A new Erasmus discovery

St Thomas More (1478–1535), ed. Desiderius Erasmus (c. 1467–1536)
De optimo reip. statu, deque noua insula Vtopia
Basel: Johann Froben, 1518

Late in 2014 a Cambridge historian consulting this early edition of Utopia discovered three previously unnoticed manuscript poems, credited to Erasmus of Rotterdam, written in the margins. Two of these he could identify; the one shown here, an epitaph on King Henry VII, was unknown. Further research suggests that it was probably written in the hand of a member of the humanist circle surrounding Thomas More. To discover a poem five hundred years after it was written is a rare privilege: how many more such discoveries remain within the Royal Library’s 30,000 volumes?

Rel.c.51.3, pp. 318-319 (Royal Library)

It is unfortunate that we cannot yet identify the first owner of CUL Rel.c.51.3, a copy of Thomas More’s Utopia that made it into Bishop Moore’s collection just a few years before it passed to the crown and thence to Cambridge as part of King George I’s handsome donation. Johannes Froben’s Basel edition of Utopia appeared under the title De optimo reip. statu, deque noua insula Vtopia in spring 1518, and was one of the publishing highlights of that year.

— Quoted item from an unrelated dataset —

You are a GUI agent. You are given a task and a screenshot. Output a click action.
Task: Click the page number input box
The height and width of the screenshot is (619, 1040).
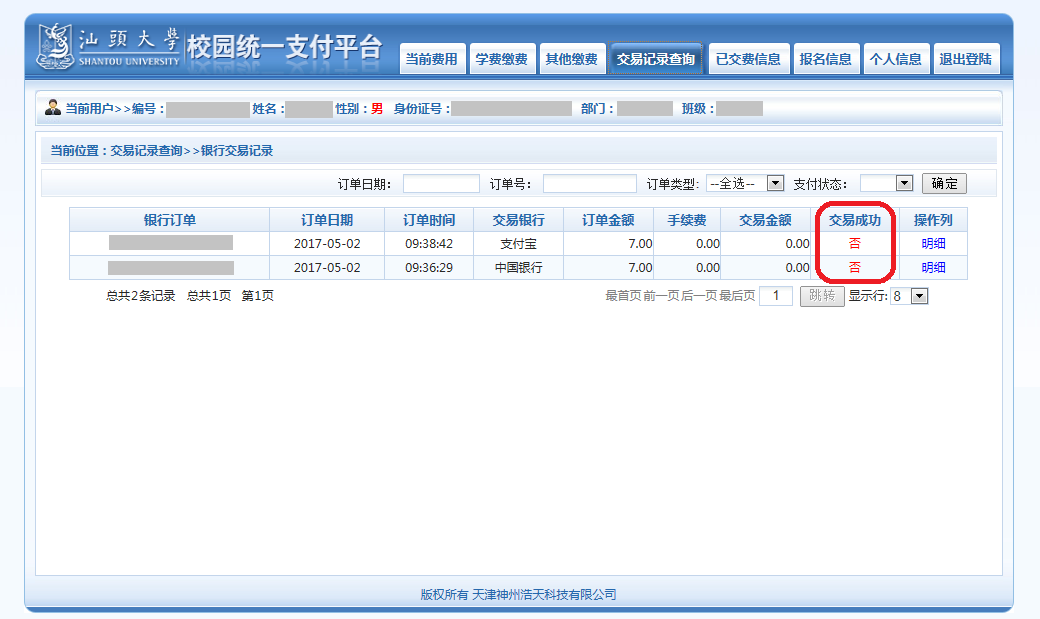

Edited by Desiderius Erasmus, the most renowned scholar of that generation, the volume was a sort of testimony to his friendship with More, and it included not only Utopia but also the collected Latin poems first of More and then of Erasmus himself. For it was probably the original owner who, doubtless with the scholarly self-satisfaction of one who knows something that others don’t, copied into the margins of this book three poems by Erasmus that were not to be found in the published collection. These poems were rediscovered and identified late in 2014 by Richard Rex (Reader in Reformation History in the Faculty of Divinity, and Fellow of Queens’ College).

Checking the two modern critical editions of Erasmus’s poetry, he was not surprised to learn that two of these poems (found on p. 355 of the volume), a linked pair composed in connection with a summit conference between King Henry VIII and the Emperor Charles V at Calais in July 1520, were already known, having been discovered in the early 1880s in a manuscript now in the Bibliotheek Rotterdam.

The pleasant surprise was that the third item, a curious sort of epitaph on King Henry VII (found on p. 319) appeared to be entirely unknown. Further researches in the literature relating both to Henry VII and to early Tudor neo-Latin poetry confirmed this. A lost poem of Erasmus’s had indeed come to light. A full account of this new discovery and of the other two poems has been produced by Richard Rex in collaboration with a colleague at Queens’ College, the classicist David Butterfield, and is currently under consideration for publication in Humanistica Lovaniensia: the Journal of Neo-Latin Studies.

All three of the poems copied into this volume have strong connections first with England and secondly with Thomas More in particular. Thomas More was at Calais for the summit in 1520, and afterwards travelled back to Bruges with Erasmus before returning to England. And back in 1509, when Erasmus came to England in the first flush of enthusiasm for a new golden age of learning which was expected to result from the death of Henry VII and the succession of the young Henry VIII, More and Erasmus spent a great deal of time together in what was the period of their closest friendship and the likeliest time for the composition of the ‘epitaph’. These unpublished verses probably circulated in the humanist coterie that clustered around Thomas More, and the original owner of this volume, who lovingly copied these extra verses into it, was very probably a member of that circle.